TASK INPUT Start Marker

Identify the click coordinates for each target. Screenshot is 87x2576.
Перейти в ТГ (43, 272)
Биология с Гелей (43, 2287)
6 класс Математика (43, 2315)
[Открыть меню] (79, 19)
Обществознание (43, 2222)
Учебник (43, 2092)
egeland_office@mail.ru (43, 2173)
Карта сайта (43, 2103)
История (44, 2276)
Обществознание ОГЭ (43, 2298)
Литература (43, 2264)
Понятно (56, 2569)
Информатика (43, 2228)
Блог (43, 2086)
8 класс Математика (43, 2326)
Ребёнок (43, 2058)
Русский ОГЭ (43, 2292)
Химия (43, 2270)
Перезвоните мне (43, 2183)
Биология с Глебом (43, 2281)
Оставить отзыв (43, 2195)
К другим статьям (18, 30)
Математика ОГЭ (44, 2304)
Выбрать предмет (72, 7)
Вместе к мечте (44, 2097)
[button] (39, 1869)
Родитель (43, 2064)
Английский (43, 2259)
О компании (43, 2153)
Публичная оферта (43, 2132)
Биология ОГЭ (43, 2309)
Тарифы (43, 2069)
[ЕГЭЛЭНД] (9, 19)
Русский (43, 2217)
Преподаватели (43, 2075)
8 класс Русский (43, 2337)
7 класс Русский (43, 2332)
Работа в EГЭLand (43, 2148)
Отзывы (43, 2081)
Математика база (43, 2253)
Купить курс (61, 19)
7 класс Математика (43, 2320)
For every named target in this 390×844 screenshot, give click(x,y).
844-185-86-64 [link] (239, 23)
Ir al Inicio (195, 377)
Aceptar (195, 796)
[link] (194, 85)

TASK INPUT End Marker
TASK INPUT Start Marker

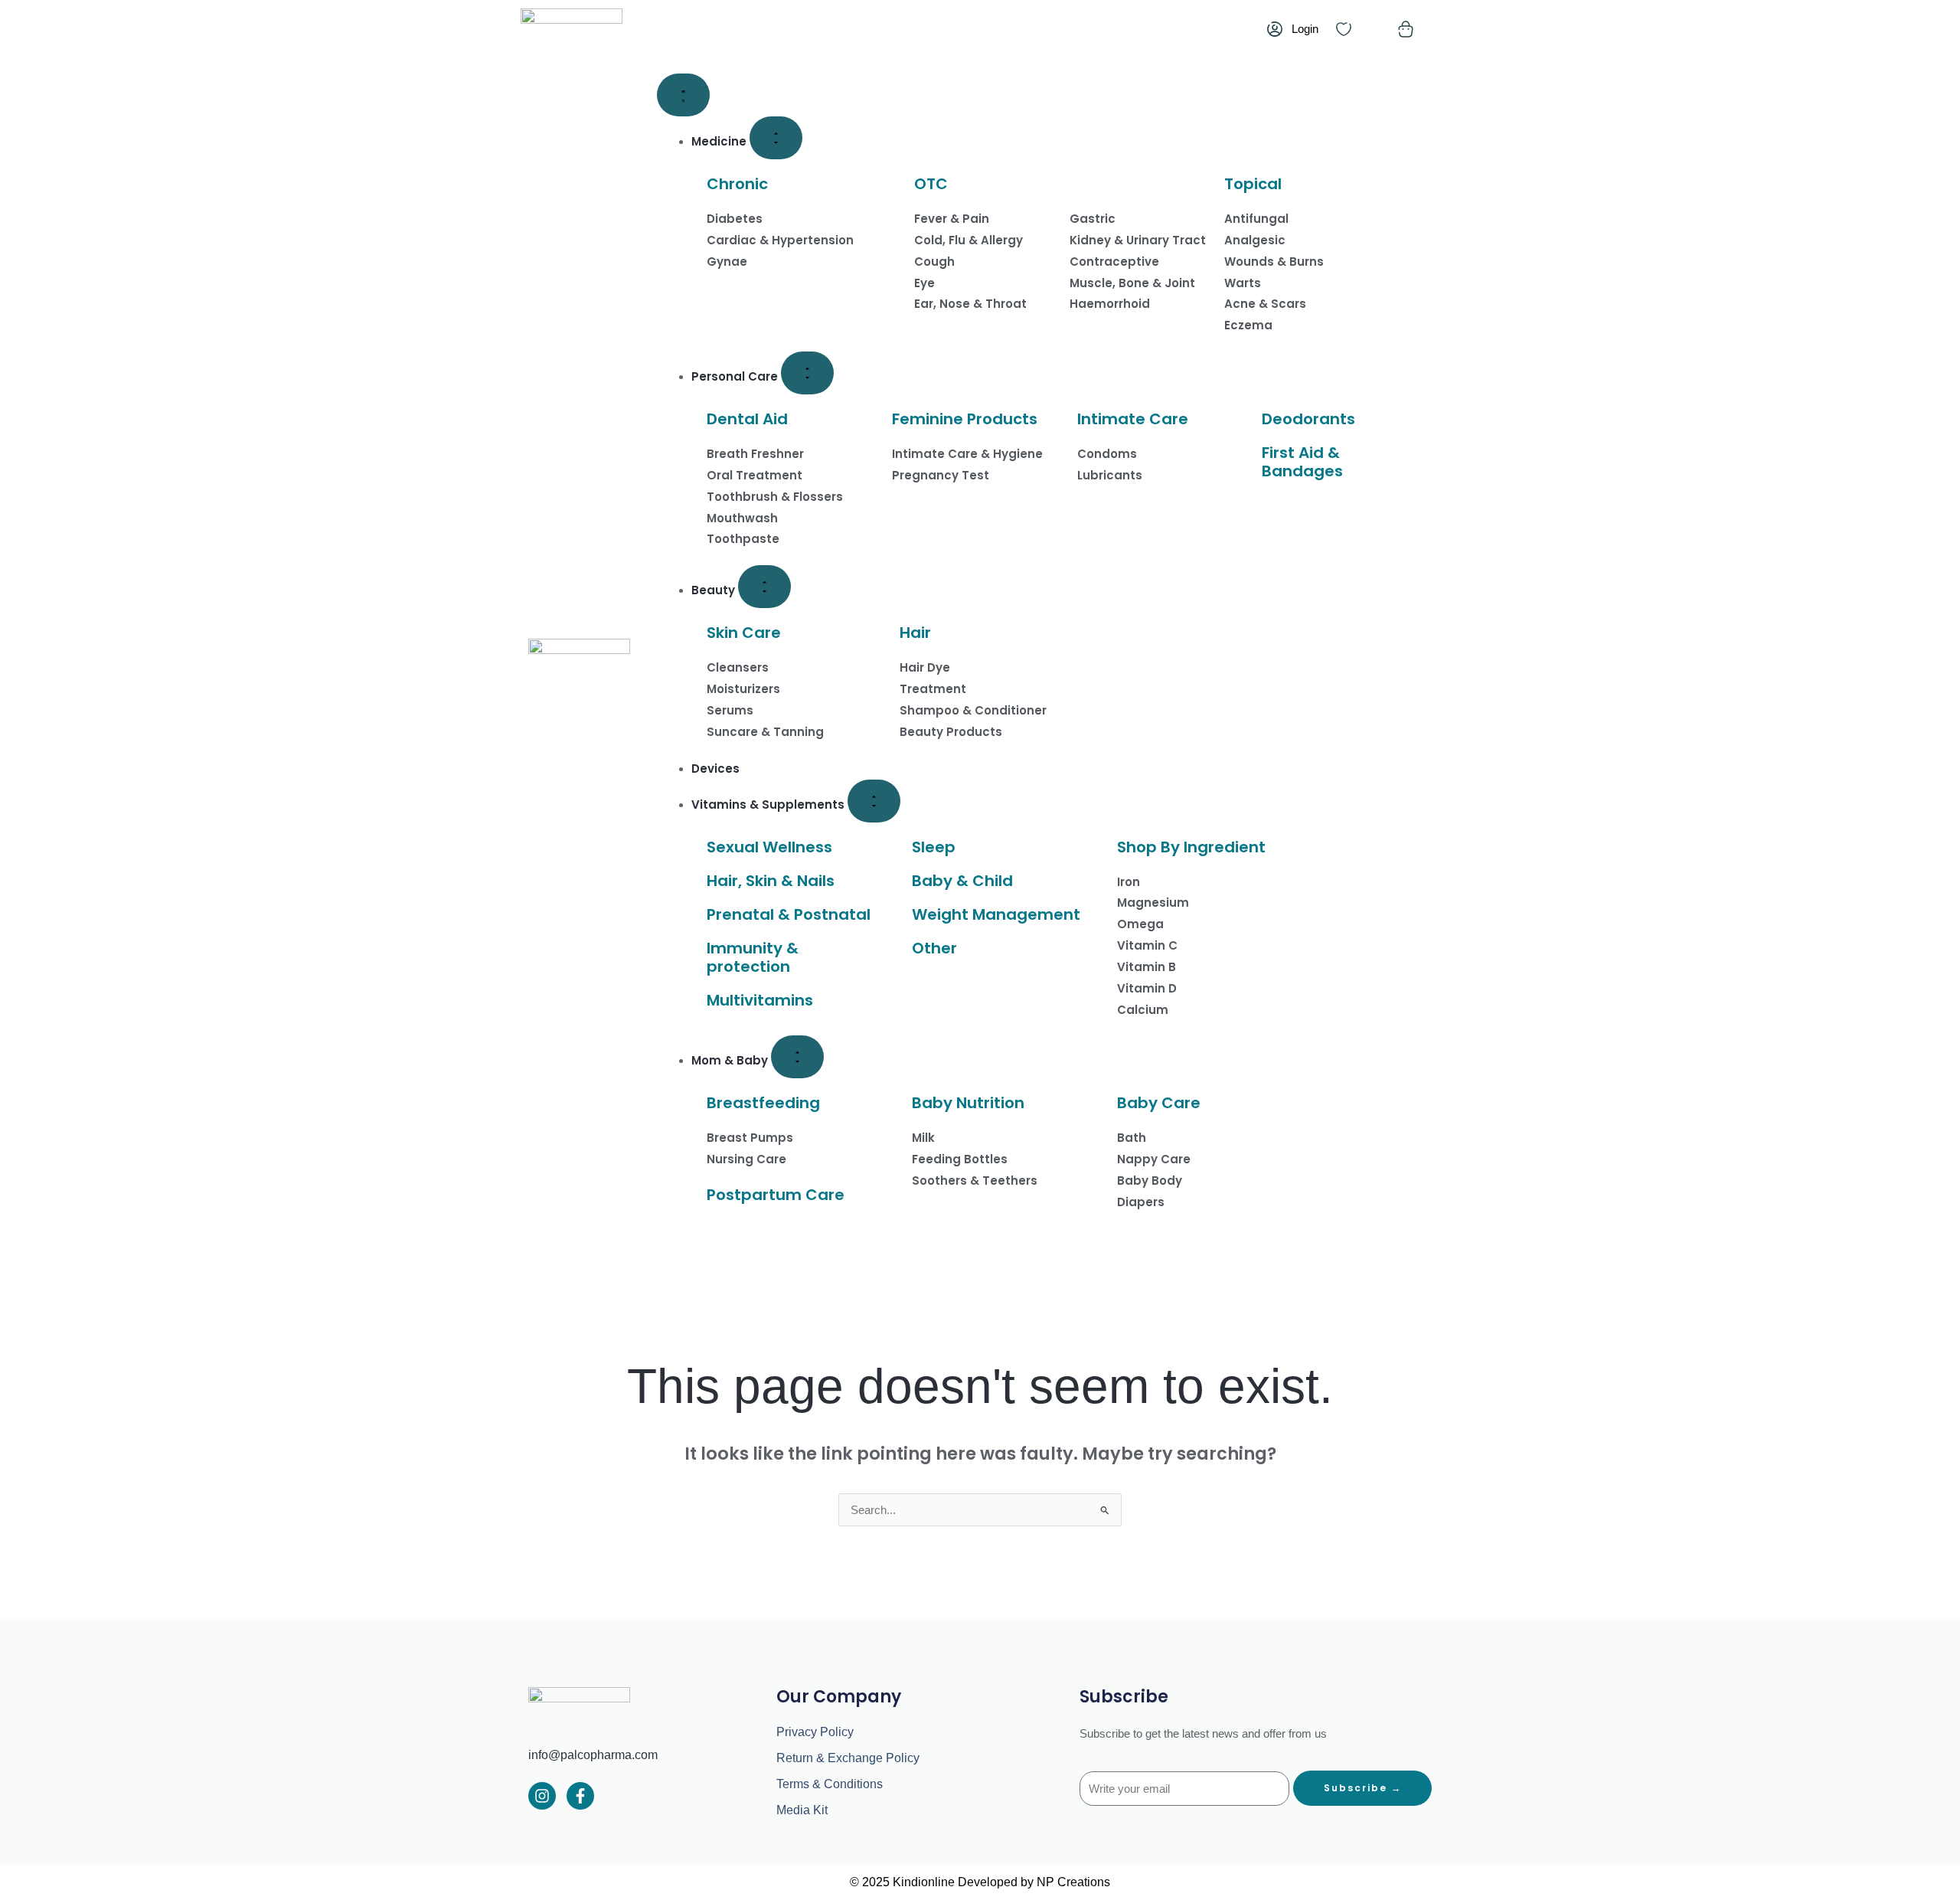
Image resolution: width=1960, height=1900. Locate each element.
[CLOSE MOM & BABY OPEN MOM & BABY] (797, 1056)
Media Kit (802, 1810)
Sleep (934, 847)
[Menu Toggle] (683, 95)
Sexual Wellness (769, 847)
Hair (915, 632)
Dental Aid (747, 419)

TASK INPUT End Marker

-- EXERCISE REQUIREMENTS --
Every line above carrying the word "Математика" needs to be shown.

-- FINISHED TASK --
6 класс Математика (43, 2315)
8 класс Математика (43, 2326)
Математика ОГЭ (44, 2304)
Математика база (43, 2253)
7 класс Математика (43, 2320)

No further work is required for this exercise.